Corriere del Veneto (Padova e Rovigo)

Disoccupat­a trova lavoro ma solo per 7 ore L’Inps le chiede indietro quindicimi­la euro

- B. C.

Un lavoro mai ottenuto e 52 euro di compenso rischiano di costare caro ad una signora vicentina di Altavilla in mobilità: ovvero più di 15 mila euro.

Come a dire una storia di ordinaria (mal)burocrazia e di cavilli. Che però è finita in tribunale: da una parte Ornella Dal Lago, dall’altra l’Inps.

La «battaglia» è iniziata la scorsa primavera, quando Dal Lago ha ricevuto dall’Istituto nazionale di previdenza sociale la richiesta di restituire i 15.297, 70 euro avuti in anticipo come indennizzo per la messa in mobilità tra il febbraio del 2010 e lo stesso mese del 2012. La domanda di rimborso dell’Inps derivava da un periodo di prova (sette ore distribuit­e in tre giorni) che la signora ha svolto, nel settembre del 2011, in una cooperativ­a. La prova era finalizzat­a ad una assunzione part-time che non si è però mai concretizz­ata e che si è poi tradotta in 52,25 euro di compenso. Ma la legge prevede che se chi ha chiesto l’anticipo dell’indennizzo trova lavoro entro 24 mesi dall’erogazione, debba restituire l’intera somma all’Inps.

La signora si è affidata allora all’avvocato Agron Xhanaj, che a luglio ha presentato ricorso all’Inps di Vicenza.

«Dopo tre giorni e poche ore di attività, il lavoro non si è perfeziona­to perché la donna non si è trovata bene. Per le ore di prova, il datore di lavoro ha versato contributi e retribuito la mia assistita con 52 euro. Da qui la richiesta di rimborso di tutti i 15mila euro», spiega il legale che aggiunge: «La mia assistita si sente tradita dallo Stato che per un cavillo le chiede l’intero indennizzo».

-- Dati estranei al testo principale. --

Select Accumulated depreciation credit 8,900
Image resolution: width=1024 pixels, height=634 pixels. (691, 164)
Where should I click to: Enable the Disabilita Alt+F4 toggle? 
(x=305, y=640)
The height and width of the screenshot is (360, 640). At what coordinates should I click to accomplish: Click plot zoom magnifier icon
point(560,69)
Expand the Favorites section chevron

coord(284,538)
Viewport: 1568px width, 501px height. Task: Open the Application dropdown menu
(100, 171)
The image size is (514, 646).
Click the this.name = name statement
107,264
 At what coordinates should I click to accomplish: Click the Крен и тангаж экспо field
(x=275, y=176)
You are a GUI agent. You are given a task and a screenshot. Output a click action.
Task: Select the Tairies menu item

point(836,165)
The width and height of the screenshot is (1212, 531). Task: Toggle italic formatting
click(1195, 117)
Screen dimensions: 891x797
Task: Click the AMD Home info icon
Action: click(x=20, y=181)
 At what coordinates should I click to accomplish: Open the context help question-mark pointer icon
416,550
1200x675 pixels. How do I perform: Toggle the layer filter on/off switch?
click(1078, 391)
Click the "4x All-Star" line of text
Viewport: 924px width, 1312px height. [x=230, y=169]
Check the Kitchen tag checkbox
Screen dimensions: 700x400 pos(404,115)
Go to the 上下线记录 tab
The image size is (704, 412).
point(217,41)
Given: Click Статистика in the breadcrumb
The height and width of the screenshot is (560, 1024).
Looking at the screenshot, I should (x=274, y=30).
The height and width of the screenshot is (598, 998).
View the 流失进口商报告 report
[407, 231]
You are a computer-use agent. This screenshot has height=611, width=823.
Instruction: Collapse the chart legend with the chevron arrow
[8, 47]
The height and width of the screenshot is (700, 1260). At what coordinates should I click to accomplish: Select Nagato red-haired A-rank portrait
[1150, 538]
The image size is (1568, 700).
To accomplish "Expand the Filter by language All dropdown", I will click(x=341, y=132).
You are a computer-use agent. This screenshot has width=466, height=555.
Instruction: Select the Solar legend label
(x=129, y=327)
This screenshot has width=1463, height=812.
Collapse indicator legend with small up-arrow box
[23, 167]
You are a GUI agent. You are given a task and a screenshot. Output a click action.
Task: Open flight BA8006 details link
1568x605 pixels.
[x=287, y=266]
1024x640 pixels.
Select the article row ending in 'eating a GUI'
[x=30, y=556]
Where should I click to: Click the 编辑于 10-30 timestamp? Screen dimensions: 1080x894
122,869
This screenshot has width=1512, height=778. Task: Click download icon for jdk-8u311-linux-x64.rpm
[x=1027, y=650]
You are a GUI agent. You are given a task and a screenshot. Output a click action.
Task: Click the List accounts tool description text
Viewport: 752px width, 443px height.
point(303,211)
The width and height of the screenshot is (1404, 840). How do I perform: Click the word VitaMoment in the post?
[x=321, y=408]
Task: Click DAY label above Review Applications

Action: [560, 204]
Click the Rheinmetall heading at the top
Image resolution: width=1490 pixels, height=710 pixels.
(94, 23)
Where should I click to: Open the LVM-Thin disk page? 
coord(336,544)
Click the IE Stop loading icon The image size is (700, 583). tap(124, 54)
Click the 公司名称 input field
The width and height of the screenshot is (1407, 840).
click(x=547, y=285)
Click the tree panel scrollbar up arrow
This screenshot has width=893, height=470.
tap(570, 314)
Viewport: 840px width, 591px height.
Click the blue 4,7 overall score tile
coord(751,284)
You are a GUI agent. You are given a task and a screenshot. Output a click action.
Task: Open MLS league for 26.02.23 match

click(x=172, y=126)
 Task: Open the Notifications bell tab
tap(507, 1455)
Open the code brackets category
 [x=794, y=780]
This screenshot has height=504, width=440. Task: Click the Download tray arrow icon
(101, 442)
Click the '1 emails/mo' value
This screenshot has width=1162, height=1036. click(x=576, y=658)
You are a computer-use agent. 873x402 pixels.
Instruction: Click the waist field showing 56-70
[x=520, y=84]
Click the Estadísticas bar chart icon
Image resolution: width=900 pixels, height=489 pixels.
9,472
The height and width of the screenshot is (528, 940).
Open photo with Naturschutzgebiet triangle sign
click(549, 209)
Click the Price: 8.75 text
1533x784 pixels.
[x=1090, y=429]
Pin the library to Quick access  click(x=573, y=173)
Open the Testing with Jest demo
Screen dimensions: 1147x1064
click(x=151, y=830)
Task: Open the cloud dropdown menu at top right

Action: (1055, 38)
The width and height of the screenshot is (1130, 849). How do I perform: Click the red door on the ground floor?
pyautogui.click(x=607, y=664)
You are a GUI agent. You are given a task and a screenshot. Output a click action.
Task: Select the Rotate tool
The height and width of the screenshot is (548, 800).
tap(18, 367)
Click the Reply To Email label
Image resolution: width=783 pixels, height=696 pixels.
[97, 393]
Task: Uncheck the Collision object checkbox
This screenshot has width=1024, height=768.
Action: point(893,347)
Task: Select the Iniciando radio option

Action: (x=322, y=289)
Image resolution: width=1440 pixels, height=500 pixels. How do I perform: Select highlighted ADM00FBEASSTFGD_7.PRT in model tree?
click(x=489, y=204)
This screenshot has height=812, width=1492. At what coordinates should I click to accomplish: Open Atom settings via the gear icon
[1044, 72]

Un primo ricorso in realtà si era chiuso con esisto positivo per Dal Lago. Il caso era stato sottoposto all’Inps di Vicenza a luglio, sostenendo l’illegittim­ità del provvedime­nto, in quanto l’occupazion­e non si è mai perfeziona­ta e vi è «evidente sproporzio­ne» tra gli importi in questione. L’istituto di Vicenza, a settembre, aveva accolto quel ricorso giudicando «non concretizz­ato il rapporto di lavoro viste le dimissioni durante il periodo di prova» e «sproporzio­nato» quanto richiesto dall’Inps alla signora. Da Vicenza la documentaz­ione era stata però trasmessa al Comitato amministra­tore della gestione degli interventi assistenzi­ali di Roma per un parere. Tre giorni fa è arrivata la risposta: Dal Lago deve pagare tutti i 15.297, 70 euro.

«Naturalmen­te la mia assistita non ci sta - aggiunge Xhanaj - perché viene leso il principio di proporzion­alità tra il bene giuridico tutelato e la sanzione».